Sur les demandes accessoires
La compagnie ALLIANZ, qui est condamnée, supportera les dépens pouvant être recouvrés directement par Maître Michel BOHBOT pour ceux dont il a fait l’avance sans avoir obtenu provision conformément aux dispositions de l’article 699 du code de procédure civile.
En outre, elle devra supporter les frais irrépétibles engagés par Mme [I] [X], M. [D] [X] et Mme [W] [Y] dans la présente instance et que l’équité commande de réparer à raison de la somme de 3.500 euros.

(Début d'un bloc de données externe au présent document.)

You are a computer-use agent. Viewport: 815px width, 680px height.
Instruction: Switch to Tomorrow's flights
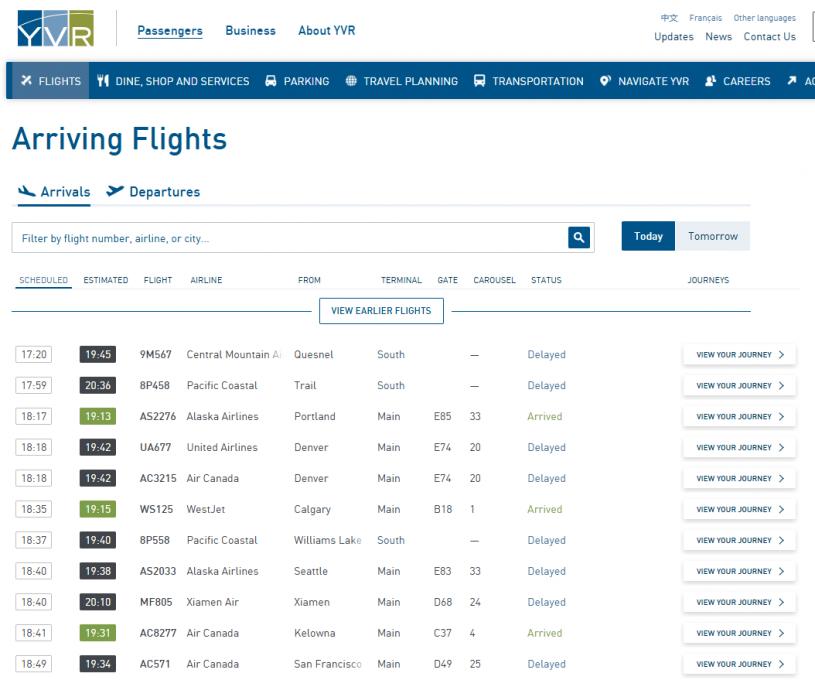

Rien ne justifie d’écarter ou de limiter l’exécution provisoire dont la présente décision bénéficie de droit, conformément aux dispositions des articles 514 et 514-1 du code de procédure civile, s’agissant en effet d’une instance introduite après le 1er janvier 2020.
PAR CES MOTIFS
Le tribunal statuant publiquement, par jugement réputé contradictoire mis à disposition au greffe et rendu en premier ressort,
DIT que le véhicule conduit par M.[D] [X] et assuré par la société ALLIANZ IARD est impliqué dans la survenance de l’accident du 4 avril 2018 ;
DIT n’y avoir lieu à déclarer que les circonstances de l’accident complexe sont claires et établies, que M. [D] [X] n’a commis aucune faute, que M. [B] [F] a commis plusieurs fautes et que la compagnie ALLIANZ se réserve le droit d’exercer un recours contre les mandataires liquidateurs de la société GEFION INSURANCE A/S et contre M. [B] [F] ;
DIT que le droit à indemnisation de Mme [I] [X] des suites de l’accident de la circulation survenu le 4 avril 2018 est entier ;
CONDAMNE la société ALLIANZ IARD, à payer à Madame [I] [X] à titre de réparation de son préjudice corporel, en deniers ou quittances, provisions non déduites, les sommes suivantes :
— dépenses de santé actuelles : 2.110,52 euros
— frais divers : 3.861,41 euros
— assistance par tierce personne temporaire : 7.518,86 euros
— préjudice scolaire, universitaire ou de formation: 5.000 euros
— incidence professionnelle: 20.000 euros
— frais de véhicule adapté : 13.821,46 euros
— déficit fonctionnel temporaire : 4.022,20 euros
— souffrances endurées : 9.000 euros
— préjudice esthétique temporaire : 2.000 euros
— déficit fonctionnel permanent : 19.800 euros
— préjudice esthétique permanent : 2.000 euros
— préjudice d’agrément : 10.000 euros
Ces sommes avec intérêts au taux légal à compter de ce jour ;
RÉSERVE le poste de préjudice des dépenses de santé futures ;
CONDAMNE la société ALLIANZ IARD à payer à Mme [I] [X] les intérêts au double du taux de l’intérêt légal sur le montant de l’offre effectuée le 7 octobre 2024, avant imputation de la créance des tiers payeurs et avant déduction des provisions versées, à compter du 19 juillet 2021 et jusqu’au 7 octobre 2024 ;
CONDAMNE la société ALLIANZ IARD à payer à M. [D] [X] la somme de 2.500 euros au titre de son préjudice par ricochet ;
CONDAMNE la société ALLIANZ IARD à payer à Mme [W] [Y] la somme de 2.500 euros au titre de son préjudice par ricochet ;
DIT que les intérêts échus des capitaux produiront intérêts dans les conditions fixées par l’article 1343-2 du code civil au profit de Mme [I] [X], de M. [D] [X] et de Mme [W] [Y] ;
DÉCLARE le présent jugement commun à la Caisse Primaire d’Assurance-Maladie de [Localité 14] ;
CONDAMNE la société ALLIANZ IARD aux dépens pouvant être recouvrés directement par Maître Michel BOHBOT pour ceux dont il a fait l’avance sans avoir obtenu provision conformément aux dispositions de l’article 699 du code de procédure civile ;
CONDAMNE la société ALLIANZ IARD à payer à Mme [I] [X], à M. [D] [X] et à Mme [W] [Y], ensemble, la somme de 3.500 euros au titre de l’article 700 du code de procédure civile, cette somme avec intérêts au taux légal à compter de ce jour ;
DIT n’y avoir lieu d’écarter ou de limiter l’exécution provisoire dont la présente décision bénéficie de plein droit ;
DÉBOUTE les parties de leurs demandes plus amples ou contraires.
Fait et jugé à Paris le 11 Mars 2025.